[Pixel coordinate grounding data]
--- START ---
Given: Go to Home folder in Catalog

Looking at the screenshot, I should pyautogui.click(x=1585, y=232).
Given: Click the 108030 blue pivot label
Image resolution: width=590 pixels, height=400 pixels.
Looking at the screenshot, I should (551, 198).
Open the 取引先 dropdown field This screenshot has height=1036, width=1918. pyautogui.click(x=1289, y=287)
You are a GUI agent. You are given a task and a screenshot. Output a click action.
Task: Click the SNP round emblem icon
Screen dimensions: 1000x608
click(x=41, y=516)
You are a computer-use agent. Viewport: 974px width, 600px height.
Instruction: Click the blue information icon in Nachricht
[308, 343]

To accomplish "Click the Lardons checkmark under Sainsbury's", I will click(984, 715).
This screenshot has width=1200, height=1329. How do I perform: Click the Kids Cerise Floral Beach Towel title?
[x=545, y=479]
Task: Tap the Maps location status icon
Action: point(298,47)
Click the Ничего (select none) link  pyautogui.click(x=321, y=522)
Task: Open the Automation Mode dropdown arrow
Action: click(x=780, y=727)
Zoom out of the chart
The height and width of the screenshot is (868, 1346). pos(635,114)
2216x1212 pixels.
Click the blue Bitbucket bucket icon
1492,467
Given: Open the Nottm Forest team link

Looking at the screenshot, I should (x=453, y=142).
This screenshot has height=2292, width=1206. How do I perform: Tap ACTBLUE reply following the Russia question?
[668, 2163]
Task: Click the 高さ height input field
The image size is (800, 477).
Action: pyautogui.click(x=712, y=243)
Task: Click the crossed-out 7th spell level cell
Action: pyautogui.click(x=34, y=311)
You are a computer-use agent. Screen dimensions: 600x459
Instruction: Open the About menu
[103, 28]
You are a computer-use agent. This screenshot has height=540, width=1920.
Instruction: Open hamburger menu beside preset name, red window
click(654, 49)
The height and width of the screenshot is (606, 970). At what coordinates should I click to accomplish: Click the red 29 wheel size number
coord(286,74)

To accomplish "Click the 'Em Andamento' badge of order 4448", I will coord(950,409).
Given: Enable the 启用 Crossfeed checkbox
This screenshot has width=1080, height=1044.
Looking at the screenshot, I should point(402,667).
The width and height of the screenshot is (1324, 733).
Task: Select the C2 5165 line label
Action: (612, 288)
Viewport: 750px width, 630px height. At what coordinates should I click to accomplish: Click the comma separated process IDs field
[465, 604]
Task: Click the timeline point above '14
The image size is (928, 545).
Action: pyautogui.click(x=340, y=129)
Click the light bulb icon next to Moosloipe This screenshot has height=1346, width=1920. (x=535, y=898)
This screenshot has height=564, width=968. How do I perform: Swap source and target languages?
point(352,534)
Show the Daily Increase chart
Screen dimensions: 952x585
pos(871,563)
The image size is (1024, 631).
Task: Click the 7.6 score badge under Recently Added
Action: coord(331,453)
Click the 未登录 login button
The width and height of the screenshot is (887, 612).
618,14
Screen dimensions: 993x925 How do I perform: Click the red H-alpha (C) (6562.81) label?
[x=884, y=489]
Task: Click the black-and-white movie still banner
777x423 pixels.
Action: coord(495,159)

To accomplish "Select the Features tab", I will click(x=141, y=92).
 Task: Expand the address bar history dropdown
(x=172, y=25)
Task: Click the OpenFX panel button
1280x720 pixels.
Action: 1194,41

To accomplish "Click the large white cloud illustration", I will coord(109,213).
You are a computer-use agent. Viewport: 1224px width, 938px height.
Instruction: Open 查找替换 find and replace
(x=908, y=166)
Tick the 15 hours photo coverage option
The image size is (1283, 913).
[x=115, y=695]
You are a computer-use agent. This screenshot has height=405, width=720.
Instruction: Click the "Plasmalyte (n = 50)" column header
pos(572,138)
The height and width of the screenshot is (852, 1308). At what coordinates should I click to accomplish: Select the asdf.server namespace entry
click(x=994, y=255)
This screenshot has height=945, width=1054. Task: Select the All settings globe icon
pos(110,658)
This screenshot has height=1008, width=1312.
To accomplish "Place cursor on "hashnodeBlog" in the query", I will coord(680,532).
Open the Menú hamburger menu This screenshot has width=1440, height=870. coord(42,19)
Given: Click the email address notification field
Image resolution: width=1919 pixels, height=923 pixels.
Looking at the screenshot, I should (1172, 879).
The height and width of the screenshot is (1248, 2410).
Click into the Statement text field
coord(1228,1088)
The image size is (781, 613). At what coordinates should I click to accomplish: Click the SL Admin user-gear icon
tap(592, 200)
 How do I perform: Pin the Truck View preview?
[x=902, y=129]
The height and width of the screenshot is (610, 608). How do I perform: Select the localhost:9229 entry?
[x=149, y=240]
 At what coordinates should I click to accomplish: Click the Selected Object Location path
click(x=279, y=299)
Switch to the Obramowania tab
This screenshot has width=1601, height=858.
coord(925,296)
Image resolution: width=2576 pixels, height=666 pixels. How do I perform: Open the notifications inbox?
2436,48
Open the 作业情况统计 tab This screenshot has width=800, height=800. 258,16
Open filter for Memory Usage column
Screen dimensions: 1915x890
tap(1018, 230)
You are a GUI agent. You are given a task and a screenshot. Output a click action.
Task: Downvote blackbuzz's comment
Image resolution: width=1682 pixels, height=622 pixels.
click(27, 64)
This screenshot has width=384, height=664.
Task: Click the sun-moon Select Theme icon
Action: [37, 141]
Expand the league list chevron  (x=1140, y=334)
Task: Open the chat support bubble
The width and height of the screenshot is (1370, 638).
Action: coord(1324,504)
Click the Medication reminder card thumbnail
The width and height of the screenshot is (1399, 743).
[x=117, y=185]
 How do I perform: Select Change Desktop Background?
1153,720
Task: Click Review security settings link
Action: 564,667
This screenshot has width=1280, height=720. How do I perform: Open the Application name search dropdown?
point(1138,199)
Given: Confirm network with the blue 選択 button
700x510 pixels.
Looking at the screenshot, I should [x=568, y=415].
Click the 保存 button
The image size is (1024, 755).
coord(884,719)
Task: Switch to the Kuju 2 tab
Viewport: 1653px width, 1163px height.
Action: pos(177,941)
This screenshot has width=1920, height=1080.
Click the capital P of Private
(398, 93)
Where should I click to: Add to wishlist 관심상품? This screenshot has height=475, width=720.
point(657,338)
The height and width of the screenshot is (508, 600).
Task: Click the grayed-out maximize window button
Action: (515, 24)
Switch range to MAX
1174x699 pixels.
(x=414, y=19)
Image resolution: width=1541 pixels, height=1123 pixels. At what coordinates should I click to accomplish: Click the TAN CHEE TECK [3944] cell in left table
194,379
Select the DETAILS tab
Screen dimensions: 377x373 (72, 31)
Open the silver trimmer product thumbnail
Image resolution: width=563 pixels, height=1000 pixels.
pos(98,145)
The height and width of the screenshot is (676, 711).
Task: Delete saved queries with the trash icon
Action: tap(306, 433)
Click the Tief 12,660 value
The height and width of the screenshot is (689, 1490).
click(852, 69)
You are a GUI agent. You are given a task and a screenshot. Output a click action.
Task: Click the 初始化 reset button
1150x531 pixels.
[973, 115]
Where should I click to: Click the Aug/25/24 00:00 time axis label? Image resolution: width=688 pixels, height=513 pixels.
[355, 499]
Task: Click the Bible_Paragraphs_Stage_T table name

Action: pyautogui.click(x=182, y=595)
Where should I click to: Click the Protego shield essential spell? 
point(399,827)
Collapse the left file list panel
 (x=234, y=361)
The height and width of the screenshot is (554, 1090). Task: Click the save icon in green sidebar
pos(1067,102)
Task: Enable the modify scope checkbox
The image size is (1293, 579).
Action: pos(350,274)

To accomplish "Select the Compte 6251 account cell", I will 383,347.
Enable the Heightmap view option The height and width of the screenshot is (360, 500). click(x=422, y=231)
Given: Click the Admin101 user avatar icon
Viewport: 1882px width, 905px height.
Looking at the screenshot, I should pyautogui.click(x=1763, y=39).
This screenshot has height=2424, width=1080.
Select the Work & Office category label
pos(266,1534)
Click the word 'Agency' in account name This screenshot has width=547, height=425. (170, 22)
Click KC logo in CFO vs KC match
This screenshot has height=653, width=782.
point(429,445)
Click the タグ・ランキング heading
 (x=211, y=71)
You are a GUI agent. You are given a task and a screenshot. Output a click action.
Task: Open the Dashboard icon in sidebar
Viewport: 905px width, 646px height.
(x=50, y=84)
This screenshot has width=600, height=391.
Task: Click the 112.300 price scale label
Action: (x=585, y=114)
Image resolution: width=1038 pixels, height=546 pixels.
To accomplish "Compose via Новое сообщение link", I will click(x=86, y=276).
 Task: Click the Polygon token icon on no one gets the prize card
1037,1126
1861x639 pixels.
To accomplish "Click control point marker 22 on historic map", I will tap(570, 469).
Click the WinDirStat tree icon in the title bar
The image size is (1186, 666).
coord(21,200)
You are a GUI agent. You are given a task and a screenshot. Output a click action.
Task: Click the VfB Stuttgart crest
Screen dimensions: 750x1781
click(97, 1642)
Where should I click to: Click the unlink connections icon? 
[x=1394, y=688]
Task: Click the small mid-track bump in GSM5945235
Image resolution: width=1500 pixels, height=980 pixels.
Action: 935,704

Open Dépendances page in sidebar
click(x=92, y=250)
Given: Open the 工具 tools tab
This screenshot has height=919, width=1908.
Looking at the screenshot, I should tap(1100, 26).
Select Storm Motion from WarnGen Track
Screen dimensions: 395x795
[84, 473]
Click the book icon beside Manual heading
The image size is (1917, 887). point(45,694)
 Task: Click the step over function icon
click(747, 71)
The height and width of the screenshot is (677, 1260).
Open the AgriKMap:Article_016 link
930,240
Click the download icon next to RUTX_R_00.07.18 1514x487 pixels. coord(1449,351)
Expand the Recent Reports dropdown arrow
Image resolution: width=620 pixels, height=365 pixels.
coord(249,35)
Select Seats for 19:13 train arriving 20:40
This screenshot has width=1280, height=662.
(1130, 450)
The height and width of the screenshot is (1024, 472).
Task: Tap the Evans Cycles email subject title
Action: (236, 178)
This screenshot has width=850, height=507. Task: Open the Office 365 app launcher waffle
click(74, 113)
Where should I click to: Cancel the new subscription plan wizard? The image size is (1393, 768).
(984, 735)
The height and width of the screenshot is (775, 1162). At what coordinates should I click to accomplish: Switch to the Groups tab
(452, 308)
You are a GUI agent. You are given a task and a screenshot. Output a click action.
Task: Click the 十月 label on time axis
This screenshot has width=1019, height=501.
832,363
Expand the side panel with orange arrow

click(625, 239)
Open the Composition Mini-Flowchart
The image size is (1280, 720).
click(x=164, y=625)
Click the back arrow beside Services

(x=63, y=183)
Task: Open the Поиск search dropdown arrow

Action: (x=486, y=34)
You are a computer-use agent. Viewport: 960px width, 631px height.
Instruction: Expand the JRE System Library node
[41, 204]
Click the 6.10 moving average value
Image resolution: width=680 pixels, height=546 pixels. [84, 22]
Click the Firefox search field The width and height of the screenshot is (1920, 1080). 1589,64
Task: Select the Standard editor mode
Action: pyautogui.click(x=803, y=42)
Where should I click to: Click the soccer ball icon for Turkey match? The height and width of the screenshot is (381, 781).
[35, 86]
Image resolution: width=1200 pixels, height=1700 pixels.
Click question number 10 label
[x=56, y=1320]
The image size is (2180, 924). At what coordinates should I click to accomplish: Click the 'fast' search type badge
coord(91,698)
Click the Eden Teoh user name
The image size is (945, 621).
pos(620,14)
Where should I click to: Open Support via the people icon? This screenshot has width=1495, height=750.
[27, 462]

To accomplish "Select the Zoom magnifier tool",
--- END ---
◆ **What to do**
Across all the records, find the lines containing the word "white" and reproduce each one.

◆ **Reply to the exercise**
Task: Click the black-and-white movie still banner
To accomplish "Click the large white cloud illustration", I will coord(109,213).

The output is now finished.